Extract each line of the records below that contains the string "header".

## BEGIN

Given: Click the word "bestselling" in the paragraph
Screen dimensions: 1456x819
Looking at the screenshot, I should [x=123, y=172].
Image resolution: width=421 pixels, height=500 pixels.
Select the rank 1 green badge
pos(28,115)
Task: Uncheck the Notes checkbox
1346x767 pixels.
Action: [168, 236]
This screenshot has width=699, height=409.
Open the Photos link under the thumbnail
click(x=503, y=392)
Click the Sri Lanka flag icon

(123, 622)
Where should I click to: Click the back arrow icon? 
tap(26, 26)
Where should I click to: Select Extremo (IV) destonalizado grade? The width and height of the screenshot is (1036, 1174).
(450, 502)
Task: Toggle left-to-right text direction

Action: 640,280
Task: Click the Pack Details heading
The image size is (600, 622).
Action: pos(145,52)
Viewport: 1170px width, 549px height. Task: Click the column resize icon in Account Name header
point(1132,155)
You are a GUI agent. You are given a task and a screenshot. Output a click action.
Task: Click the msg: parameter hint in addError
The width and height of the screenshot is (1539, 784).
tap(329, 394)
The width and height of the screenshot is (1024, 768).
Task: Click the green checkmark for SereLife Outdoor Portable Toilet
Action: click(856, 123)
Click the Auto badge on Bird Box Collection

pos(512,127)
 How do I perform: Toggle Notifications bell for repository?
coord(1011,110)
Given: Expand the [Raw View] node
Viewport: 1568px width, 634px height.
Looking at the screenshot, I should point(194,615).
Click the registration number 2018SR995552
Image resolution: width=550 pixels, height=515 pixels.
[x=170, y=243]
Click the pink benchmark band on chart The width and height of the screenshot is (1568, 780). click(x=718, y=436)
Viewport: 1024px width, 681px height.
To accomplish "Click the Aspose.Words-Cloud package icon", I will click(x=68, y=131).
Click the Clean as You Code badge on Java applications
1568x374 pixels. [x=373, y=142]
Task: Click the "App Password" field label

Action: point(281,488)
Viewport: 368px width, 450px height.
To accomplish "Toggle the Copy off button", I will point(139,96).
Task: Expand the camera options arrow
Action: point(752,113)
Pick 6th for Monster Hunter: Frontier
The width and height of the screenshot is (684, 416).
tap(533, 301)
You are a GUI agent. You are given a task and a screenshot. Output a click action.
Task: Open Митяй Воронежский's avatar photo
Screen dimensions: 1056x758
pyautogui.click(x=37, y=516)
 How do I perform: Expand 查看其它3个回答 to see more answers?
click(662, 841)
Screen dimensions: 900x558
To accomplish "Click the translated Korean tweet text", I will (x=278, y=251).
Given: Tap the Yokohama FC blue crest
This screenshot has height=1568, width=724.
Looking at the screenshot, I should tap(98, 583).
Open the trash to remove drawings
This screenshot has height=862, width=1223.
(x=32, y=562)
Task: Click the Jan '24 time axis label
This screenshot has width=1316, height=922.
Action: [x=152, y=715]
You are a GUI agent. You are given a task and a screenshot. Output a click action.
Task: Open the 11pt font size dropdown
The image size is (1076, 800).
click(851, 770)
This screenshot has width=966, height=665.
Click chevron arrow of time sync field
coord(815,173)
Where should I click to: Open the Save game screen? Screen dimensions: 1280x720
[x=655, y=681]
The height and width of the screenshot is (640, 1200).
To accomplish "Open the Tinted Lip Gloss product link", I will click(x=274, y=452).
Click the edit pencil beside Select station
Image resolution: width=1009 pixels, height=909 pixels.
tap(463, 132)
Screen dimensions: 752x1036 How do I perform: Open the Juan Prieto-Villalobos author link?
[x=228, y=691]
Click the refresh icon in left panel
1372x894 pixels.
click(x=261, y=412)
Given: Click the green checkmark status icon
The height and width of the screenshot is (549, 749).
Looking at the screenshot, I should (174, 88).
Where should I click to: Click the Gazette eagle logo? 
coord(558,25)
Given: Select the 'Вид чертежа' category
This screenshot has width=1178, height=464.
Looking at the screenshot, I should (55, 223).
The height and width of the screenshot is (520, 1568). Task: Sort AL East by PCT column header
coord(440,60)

## END

**Solved exercise:**
Viewport: 1170px width, 549px height. Task: Click the column resize icon in Account Name header
The height and width of the screenshot is (520, 1568). Task: Sort AL East by PCT column header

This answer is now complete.